## Tasks
1 > Duplicate the part of the BeautifulSoup table-scraping thread that opens with the words containing "len(tables)" and closes with "Population = col[0].text.strip()".
2 > Finish out the next part of the BeautifulSoup table-scraping thread, picking up after its final line.

**** Provided passage ****

How to scrape table data with th and td with BeautifulSoup?-CodePudding

Am new to programming and have been trying to practice web scrapping. Found a example where one of the columns I wish to have in my out put is part of the table header. I am able to extract all the table data I wish, but have been unable to get the Year dates to show.

from bs4 import BeautifulSoup # this module helps in web scrapping.
import requests  # this module helps us to download a web page
import pandas as pd
"https://en.wikipedia.org/wiki/World_population"
data = requests.get(url).text
soup = BeautifulSoup(data,"html.parser")
tables = soup.find_all('table')
len(tables)
for index,table in enumerate(tables):
    if ("Global annual population growth" in str(table)):
        table_index = index
print(table_index)

print(tables[table_index].prettify())

population_data = pd.DataFrame(columns=["Year","Population","Growth"])

for row in tables[table_index].tbody.find_all('tr'):
    col = row.find_all('td')
    if (col !=[]):
        Population = col[0].text.strip()
        Growth = col[1].text.strip()
        population_data = population_data.append({"Population":Population,"Growth":Growth}, ignore_index= True)
        
population_data

CodePudding user response：

You could use pandas directly here to get your goal with pandas.read_html() to scrape the table and pandas.T to transform it:

import pandas as pd
df = pd.read_html('https://en.wikipedia.org/wiki/World_population')[0].T.reset_index()

**** Information supplied ****

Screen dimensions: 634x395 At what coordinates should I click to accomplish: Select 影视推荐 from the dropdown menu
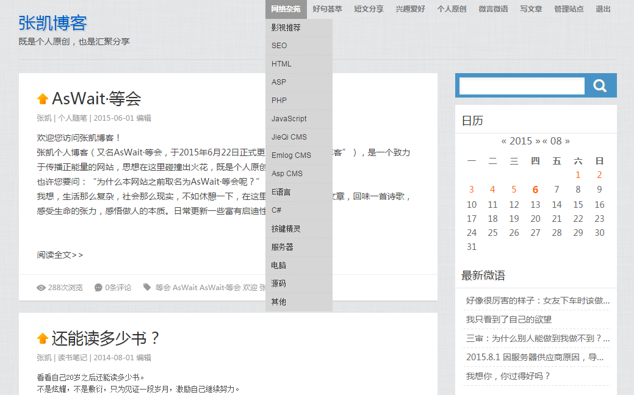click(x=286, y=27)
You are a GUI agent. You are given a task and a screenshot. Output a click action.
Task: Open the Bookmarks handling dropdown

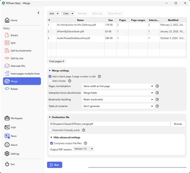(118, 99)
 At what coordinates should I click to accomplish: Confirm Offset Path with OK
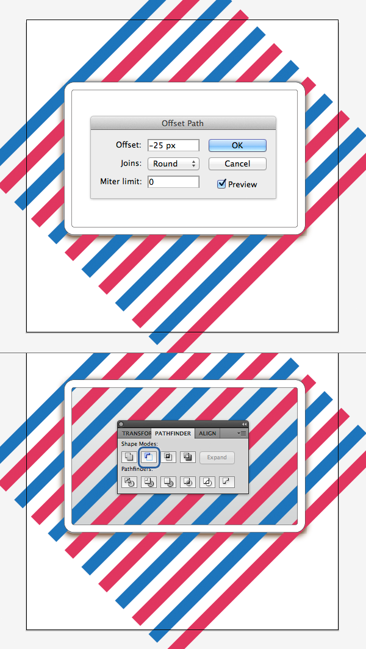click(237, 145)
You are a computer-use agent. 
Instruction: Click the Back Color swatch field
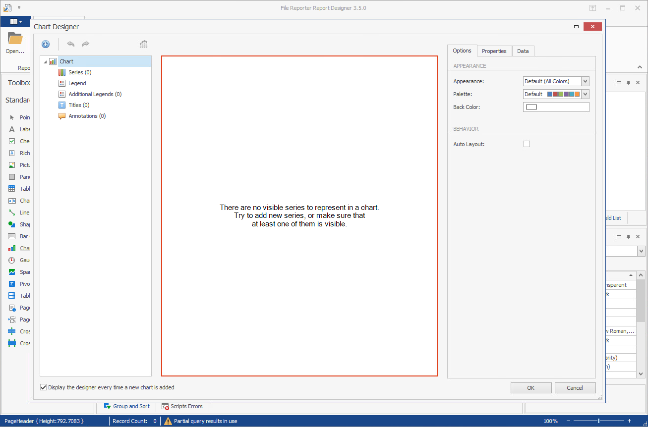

****

## Answers for the exercise
1 >
len(tables)
for index,table in enumerate(tables):
    if ("Global annual population growth" in str(table)):
        table_index = index
print(table_index)

print(tables[table_index].prettify())

population_data = pd.DataFrame(columns=["Year","Population","Growth"])

for row in tables[table_index].tbody.find_all('tr'):
    col = row.find_all('td')
    if (col !=[]):
        Population = col[0].text.strip()

2 >
df.columns = df.loc[0]
df = df[1:]
df

or same result with BeautifulSoup and stripped_strings:

import requests
import pandas as pd
from bs4 import BeautifulSoup

soup = BeautifulSoup(requests.get('https://en.wikipedia.org/wiki/World_population').text)

pd.DataFrame(
    {list(e.stripped_strings)[0]: list(e.stripped_strings)[1:] for e in soup.table.select('tr')}
)

Output

Population	Year	Years elapsed
1	1804	200,000
2	1930	126
3	1960	30
4	1974	14
5	1987	13
6	1999	12
7	2011	12
8	2022	11
9	2037	15
10	2057	20

CodePudding user response：

Actually it's because you are scraping <td> in this line:

col = row.find_all('td')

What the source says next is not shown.